The problem with this, though, is that when the CFO leaves, priorities may change, but the work goes on.  When the PX champion leaves, if the underlying structure has not been fully realized, the energy associated with PX also leaves.  I remember visiting a hospital in Washington state where the CEO was all-in on PX.  (I think I told the story about the standing ovation given to a receptionist.)  I went there and did some presentations and worked with their team on establishing some PX work.  At that time, he confided in me that he was soon to retire.  I wished him well.  When I returned a year later, he was gone and it was clear that PX work was foundering.  A year after that, I went to kick-off a renewed focus on PX under the new CEO, who did not attend any of my sessions.  I haven’t been back since and I just checked their publicly-reported scores.  They are performing over twenty percentage points under the national average and nineteen points under the state average.  Their scores for doctors and nurses are likewise well below any benchmark.  All of these scores are at least twenty-five points below what they were when I was last there.  To be clear, I am not saying I bring the thunder and the rain.  I am merely pointing out that the CEO who left was never able to build structure around his passion for PX.  So, it became a cult of personality and when the personality left, so did the focus. 

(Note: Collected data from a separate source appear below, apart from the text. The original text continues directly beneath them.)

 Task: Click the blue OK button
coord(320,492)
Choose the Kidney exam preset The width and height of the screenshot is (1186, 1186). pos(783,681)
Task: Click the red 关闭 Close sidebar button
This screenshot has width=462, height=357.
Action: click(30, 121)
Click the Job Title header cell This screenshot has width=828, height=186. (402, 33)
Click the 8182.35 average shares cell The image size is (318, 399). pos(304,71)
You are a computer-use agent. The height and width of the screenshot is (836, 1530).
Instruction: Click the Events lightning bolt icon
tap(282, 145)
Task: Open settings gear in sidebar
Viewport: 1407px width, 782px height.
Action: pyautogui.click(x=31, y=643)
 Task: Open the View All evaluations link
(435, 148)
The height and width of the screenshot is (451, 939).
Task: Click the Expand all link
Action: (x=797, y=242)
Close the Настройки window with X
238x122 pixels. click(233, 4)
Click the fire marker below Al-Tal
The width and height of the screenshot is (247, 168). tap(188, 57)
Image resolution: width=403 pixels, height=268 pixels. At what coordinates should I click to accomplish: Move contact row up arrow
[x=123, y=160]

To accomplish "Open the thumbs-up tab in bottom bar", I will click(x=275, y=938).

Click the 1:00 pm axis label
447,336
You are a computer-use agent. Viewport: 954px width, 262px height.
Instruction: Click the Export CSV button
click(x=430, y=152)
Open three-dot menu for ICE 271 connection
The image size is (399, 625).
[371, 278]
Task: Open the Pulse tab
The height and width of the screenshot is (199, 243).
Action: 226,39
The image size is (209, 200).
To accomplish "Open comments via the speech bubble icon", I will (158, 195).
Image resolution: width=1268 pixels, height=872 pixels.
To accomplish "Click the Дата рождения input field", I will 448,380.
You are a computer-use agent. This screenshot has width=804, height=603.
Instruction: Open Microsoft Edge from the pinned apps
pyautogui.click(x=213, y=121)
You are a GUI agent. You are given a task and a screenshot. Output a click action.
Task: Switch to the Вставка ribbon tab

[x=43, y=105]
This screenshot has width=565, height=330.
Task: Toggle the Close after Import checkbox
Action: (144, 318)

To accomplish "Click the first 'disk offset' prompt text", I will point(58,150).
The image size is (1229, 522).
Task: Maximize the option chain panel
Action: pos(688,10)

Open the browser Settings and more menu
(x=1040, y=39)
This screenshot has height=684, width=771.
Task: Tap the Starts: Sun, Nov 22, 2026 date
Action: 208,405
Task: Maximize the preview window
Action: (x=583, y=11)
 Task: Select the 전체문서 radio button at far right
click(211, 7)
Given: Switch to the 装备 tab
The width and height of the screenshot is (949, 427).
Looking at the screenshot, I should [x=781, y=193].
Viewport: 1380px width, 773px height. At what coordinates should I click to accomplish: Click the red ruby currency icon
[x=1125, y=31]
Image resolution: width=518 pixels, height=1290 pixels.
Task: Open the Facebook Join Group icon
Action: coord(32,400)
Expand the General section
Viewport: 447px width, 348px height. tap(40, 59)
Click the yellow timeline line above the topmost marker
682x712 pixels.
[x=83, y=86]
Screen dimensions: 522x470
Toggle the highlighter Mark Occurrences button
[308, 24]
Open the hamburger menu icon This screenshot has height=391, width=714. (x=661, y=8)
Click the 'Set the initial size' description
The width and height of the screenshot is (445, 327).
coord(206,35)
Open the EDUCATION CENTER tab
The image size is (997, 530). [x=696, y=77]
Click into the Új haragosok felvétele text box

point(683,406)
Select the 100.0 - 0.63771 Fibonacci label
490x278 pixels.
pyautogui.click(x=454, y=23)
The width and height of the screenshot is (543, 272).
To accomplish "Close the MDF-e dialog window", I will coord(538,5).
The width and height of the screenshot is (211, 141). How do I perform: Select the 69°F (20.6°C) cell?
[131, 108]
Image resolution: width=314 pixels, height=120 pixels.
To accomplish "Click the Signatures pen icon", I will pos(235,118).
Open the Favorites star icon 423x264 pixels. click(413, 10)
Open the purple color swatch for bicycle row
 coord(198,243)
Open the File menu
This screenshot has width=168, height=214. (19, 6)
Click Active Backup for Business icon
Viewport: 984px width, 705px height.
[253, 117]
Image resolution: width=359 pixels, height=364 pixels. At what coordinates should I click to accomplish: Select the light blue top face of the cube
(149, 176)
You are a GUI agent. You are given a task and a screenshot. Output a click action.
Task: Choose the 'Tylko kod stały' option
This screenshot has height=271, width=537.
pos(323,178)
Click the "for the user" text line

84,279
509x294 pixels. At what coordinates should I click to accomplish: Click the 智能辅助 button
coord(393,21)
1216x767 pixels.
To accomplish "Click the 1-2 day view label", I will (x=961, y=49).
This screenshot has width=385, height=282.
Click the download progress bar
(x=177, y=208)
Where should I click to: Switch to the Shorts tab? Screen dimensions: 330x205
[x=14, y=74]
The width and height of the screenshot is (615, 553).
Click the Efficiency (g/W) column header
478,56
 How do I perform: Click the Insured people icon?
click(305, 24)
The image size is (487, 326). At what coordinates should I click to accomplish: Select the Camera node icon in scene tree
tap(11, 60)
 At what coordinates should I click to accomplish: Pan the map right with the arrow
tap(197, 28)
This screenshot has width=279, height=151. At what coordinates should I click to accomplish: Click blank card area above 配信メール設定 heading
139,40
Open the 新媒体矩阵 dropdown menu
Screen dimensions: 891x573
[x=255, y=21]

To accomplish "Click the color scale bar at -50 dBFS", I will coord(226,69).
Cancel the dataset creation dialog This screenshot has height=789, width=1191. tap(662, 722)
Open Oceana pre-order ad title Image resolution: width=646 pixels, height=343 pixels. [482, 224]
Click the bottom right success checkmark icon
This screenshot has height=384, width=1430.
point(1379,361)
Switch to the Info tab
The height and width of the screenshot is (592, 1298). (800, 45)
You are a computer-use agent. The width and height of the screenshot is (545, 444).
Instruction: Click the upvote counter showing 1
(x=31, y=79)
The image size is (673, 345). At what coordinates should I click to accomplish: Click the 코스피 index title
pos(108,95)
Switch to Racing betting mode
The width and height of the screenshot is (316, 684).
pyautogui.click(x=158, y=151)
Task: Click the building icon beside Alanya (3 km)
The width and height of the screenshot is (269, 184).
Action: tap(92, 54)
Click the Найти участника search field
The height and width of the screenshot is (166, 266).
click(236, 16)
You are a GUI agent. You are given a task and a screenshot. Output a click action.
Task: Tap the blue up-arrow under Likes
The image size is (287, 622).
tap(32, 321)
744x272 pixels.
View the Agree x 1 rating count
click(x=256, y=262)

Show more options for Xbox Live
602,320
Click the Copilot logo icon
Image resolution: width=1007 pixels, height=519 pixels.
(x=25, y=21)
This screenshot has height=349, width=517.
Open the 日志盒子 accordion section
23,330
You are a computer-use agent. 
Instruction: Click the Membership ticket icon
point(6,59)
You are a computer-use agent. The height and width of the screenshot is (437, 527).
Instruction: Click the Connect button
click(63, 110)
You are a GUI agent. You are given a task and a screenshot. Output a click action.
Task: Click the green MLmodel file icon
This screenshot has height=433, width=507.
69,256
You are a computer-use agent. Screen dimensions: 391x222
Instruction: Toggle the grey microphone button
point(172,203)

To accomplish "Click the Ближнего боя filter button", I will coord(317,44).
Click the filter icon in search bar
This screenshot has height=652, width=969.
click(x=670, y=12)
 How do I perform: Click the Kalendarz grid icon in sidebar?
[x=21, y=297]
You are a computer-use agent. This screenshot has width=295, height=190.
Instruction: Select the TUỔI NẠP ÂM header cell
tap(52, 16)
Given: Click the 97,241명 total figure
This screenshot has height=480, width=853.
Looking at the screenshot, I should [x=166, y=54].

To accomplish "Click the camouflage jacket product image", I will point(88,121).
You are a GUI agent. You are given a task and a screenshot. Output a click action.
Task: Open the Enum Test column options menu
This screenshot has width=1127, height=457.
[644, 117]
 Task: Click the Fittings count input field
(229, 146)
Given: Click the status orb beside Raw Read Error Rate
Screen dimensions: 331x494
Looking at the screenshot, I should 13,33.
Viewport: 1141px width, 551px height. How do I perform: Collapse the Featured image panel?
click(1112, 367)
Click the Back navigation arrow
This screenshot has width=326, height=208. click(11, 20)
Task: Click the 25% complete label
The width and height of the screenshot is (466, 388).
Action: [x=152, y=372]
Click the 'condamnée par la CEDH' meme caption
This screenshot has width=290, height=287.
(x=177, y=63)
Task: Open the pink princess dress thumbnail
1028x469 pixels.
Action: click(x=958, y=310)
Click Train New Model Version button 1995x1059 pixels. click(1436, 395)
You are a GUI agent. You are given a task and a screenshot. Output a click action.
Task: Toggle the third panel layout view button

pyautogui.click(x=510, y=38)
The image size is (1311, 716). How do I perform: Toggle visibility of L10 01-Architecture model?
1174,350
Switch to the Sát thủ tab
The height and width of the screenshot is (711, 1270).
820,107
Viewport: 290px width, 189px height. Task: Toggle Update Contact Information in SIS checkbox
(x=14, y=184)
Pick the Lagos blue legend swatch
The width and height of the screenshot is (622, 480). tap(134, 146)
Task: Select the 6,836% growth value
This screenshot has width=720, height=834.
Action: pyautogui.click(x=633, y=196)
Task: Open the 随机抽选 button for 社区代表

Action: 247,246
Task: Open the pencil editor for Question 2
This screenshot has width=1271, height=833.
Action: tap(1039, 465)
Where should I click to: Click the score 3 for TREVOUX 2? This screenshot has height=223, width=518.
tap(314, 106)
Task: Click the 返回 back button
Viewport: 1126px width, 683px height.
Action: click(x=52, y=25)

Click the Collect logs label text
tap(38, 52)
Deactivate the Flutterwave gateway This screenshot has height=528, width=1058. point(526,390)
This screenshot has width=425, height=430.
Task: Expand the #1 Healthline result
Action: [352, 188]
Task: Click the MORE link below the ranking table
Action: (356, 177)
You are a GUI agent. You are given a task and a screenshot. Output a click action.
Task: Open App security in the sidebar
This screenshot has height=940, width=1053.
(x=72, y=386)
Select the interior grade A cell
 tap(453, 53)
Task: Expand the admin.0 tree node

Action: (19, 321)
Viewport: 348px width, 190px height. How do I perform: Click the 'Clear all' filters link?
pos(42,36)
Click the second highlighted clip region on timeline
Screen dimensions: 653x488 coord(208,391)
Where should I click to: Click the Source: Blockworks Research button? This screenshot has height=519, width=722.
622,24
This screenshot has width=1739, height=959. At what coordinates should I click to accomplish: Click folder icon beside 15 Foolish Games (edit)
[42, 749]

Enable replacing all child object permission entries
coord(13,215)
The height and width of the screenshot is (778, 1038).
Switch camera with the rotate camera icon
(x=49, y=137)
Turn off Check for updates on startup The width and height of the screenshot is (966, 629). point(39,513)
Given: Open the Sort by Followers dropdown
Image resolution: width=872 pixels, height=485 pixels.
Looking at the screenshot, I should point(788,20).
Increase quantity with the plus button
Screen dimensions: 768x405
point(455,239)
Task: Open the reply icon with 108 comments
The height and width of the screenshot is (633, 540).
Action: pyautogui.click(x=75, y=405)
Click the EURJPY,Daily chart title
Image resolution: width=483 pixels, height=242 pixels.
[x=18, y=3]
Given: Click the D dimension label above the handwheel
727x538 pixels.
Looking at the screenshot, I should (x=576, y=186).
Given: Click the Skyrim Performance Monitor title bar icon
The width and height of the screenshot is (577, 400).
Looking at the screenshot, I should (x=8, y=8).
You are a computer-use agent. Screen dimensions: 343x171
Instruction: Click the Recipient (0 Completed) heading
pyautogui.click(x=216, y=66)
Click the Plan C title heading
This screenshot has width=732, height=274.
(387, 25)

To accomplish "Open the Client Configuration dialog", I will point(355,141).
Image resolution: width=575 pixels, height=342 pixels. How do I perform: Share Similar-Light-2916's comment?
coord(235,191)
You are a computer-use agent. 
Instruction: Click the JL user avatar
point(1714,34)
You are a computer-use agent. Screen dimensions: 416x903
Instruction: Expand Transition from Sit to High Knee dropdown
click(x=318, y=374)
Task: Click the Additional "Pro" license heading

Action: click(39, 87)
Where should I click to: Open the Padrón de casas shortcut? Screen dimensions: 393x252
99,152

If a hospital does not do the leg-work to build out a corporate commitment and a program for patient experience and instead focuses on the sugar-high of a new initiative or charismatic leader or consultant, they won’t get any long-term benefits from anything targeting the patients’ needs that should live where the patients receive care.  If it isn’t integrated, it will be ignored and forgotten. 

1For instance, the internal floorplan necessitated bulk food deliveries for the cafeteria travel through an inpatient unit.  As someone who spent a couple high school years carting foodstuff from a storeroom to a restaurant through public spaces at a mall, I know how customers can respond to that.

2AIDET, IHEART, RELATE and other acronyms are mnemonic devices designed to remind staff how to communicate with patients.  In my experience, they are often discussed and rarely used by staff.  If you are curious if they are being used by your staff, you can either ask them what the acronym stands for and watch them fumble, or you can just assume that they are not, unless you are provided with evidence that they are.

3For those who are not fans of professional basketball, it is against the rules to take a step without dribbling the ball.  To do so is called ‘traveling.’  If you watch a game, though, every move to the basket involves someone taking one if not two steps without dribbling the ball and it is never called. 

4Relative Value Units (RVUs) are a way of standardizing work in healthcare.  These can take many forms and calculations but essentially are designed to measure the relative value a doctor brings to a hospital or practice.  What is more valuable: a primary care doctor with a panel of one thousand patients, or a cardiac surgeon who performs a dozen surgeries?  I would say that this tends to focus on the bottom line and not the service to the community, but I have already been a bit pissy about the topic today and will forego this observation.

5For the record, I have RARELY seen direct managers given responsibility over compliance on PX matters.  This usually falls to someone in PX or considerably up the food-chain.  This gap between who manages this and who gets punished for noncompliance can lead to a differing level of attention it receives.